It could take up to 48 hours to confirm that debris spotted by satellite 2,500km south-west of Perth belongs to the missing Malaysia Airlines flight MH370, an expert said.
Mr Michael Daniel, a retired United States Federal Aviation Administration official told The Straits Times: "If they have a strong feeling or indication that the debris belongs to the aircraft, one of the first things authorities will do is drop sonar buoys in the water.
"If the black box is there, the buoys should be able to pick up the signals. This could take up to 48 hours but it all depends on how near or far the ships and other assets are."
A sonar buoy is a device equipped with an acoustic receiver and a radio transmitter that emits radio signals when it detects underwater sounds.
The battery in the black box typically runs for 30 days.
Australian authorities said on Thursday there is a possiblity they spotted debris belonging to MH370 which has now been missing for 13 days.
Two objects, the larger of which was measured at 24 metres, were found floating in the Indian Ocean, Australian officials said.

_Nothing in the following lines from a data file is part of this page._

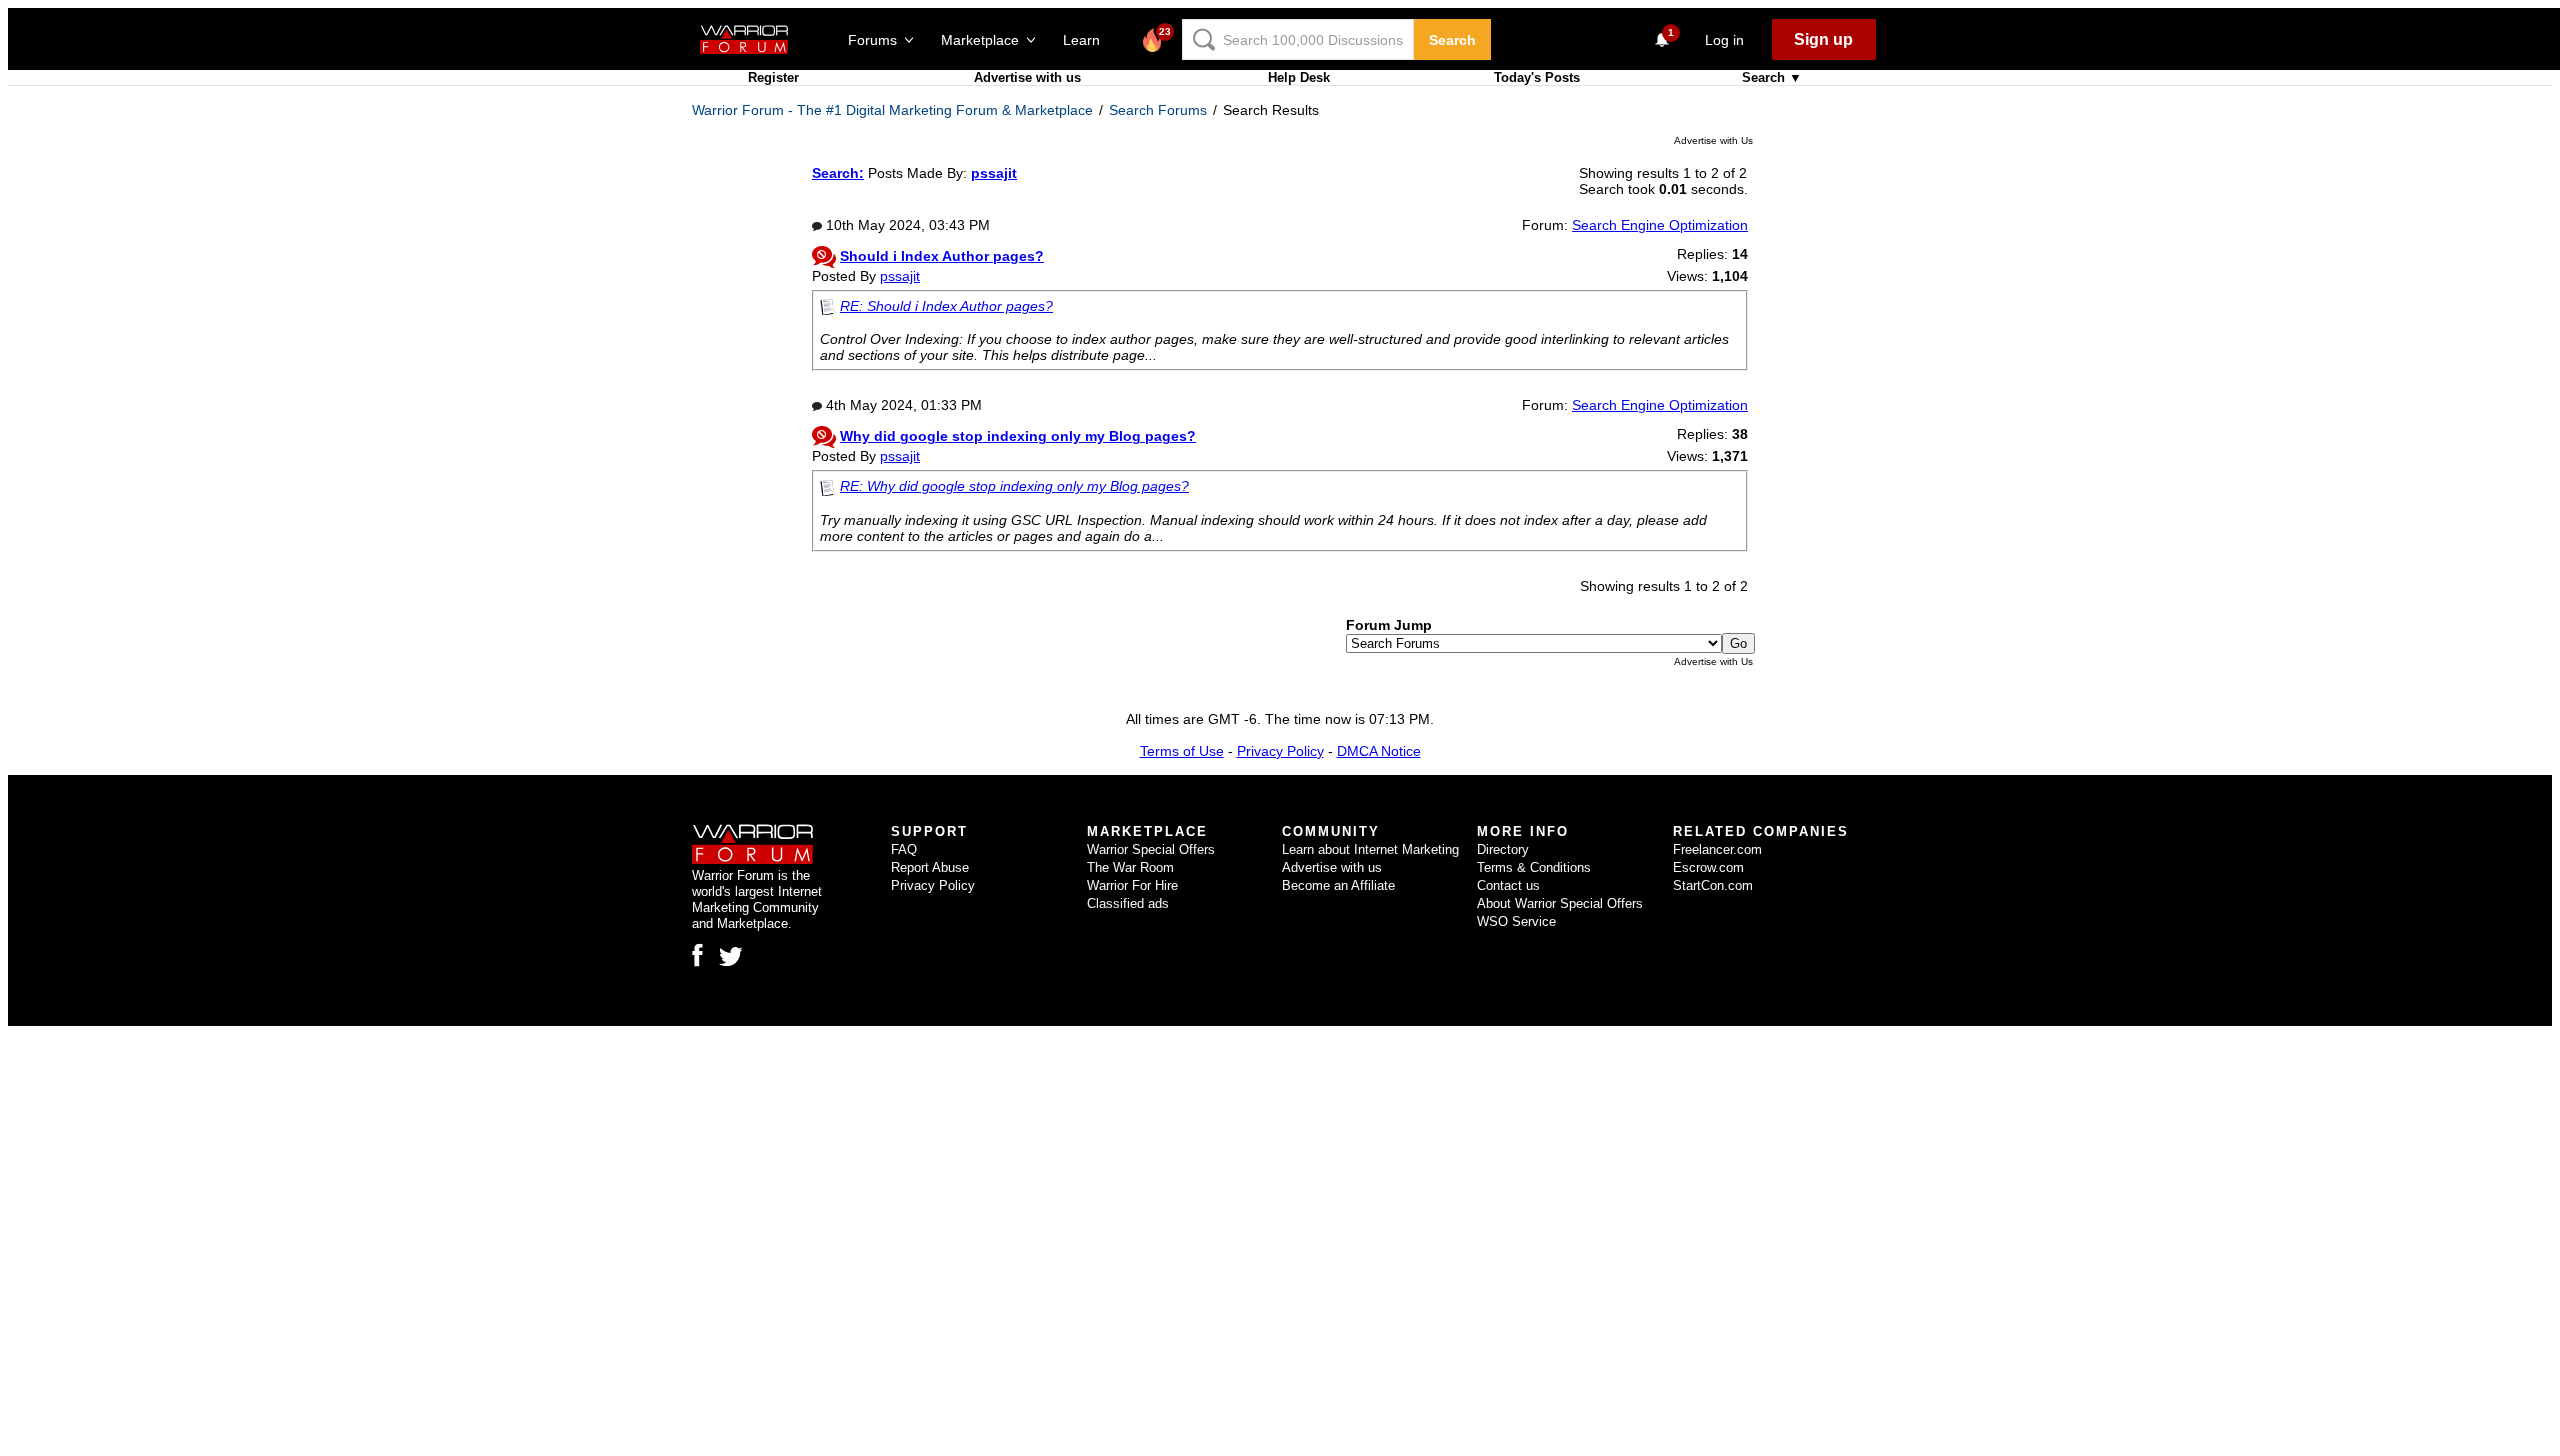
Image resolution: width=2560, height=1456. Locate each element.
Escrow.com (1708, 867)
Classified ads (1128, 903)
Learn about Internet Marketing (1370, 849)
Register (773, 77)
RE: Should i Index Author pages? (946, 306)
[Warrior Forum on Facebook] (697, 955)
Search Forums (1158, 110)
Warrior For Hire (1132, 885)
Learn (1087, 40)
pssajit (900, 276)
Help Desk (1299, 77)
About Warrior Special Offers (1560, 903)
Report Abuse (930, 867)
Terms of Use (1182, 751)
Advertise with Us (1713, 140)
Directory (1503, 849)
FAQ (904, 849)
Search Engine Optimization (1660, 225)
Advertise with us (1027, 77)
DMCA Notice (1379, 751)
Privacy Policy (1280, 751)
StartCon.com (1713, 885)
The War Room (1130, 867)
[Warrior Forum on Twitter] (731, 957)
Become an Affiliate (1338, 885)
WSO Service (1516, 921)
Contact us (1508, 885)
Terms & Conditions (1534, 867)
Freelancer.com (1717, 849)
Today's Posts (1537, 77)
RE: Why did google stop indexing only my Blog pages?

"The objects are relatively indistinct. The indication to me is of objects that are of a reasonable size and probably awash with water and bobbing up and down over the surface," Australian Maritime Safety Authority official John Young told a press briefing in Canberra.
"The largest... was assessed as being 24 metres. There is another one that is smaller than that."
Australia has sent four search aircraft - including one each from the US and New Zealand - and two ships to the area where the debris was located while another merchant ship has also been asked to go there. It takes four hours for an aircraft flying out of base in Perth to reach the location.